At the end of the day, we had a meeting and debated whether or not to continue the mission. Half of the group was very vocal about staying while the other half said we should leave. And all of a sudden tears were streaming down my face. I was pissed. I was pissed that we were even debating and downplaying the trauma. I was pissed that we couldn't do more. I was pissed for being pissed. These emotions were unexpected and that's when I realized I was truly naive about what was to be expected on these trips.

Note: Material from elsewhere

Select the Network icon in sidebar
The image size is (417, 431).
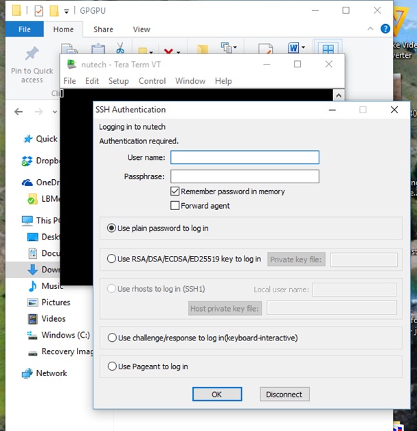(x=27, y=373)
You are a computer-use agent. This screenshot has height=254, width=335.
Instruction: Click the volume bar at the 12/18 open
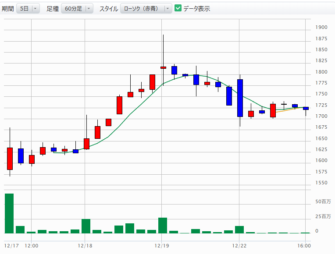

Instead of a weeklong international medical mission trip, it was cut short to just a few days. Everyone on our team was safe, but some took home traveler's remorse like myself. I felt awful for the things I took for granted, like my safety, running water and material things. While there were others who were more experienced in dealing with traveler's remorse. You just kind of just push it down, ride the wave and learn to appreciate all that you have. Counselors were offered but I kindly declined it. I felt I needed to deal with these feelings and sort it out myself.
There were so many beautiful parts of El Salvador, the coffee, the dedicated families, their food, the beautiful children and things they made. And the broken parts that is beyond any one person or small group to fix.
So you're probably asking, would you recommend medical missions after all that?
I don't think it's for the faint of heart. You have to really know what you're getting into, what the goals are, what your resources are, what the backup plan is and a safety get-out plan. You may be going to just explore new land, offer your services, collecting some memorable pictures and calling it a day. There's really nothing wrong with that. Many people have gone and never dealt with anything traumatic. Some others may have had a way worse experience.
Essentially, it's your own judgement call but I know this is something I will continue to build on. My deepest passion is to share my knowledge on wound care, amputation prevention and correcting foot and ankle deformities so people can just live without pain or a cumbersome wound or a deformity limiting their ability to make income. I have since been to San Miguel, Mexico with a few more trips planned and brewing for the next few years so stay tuned! Ultimately, the big goal is to spread awareness of what services podiatrists have to offer since we are still such a small profession and create sustainable clinics all over the world where it's needed. Naive? Probably. Committed? Yes.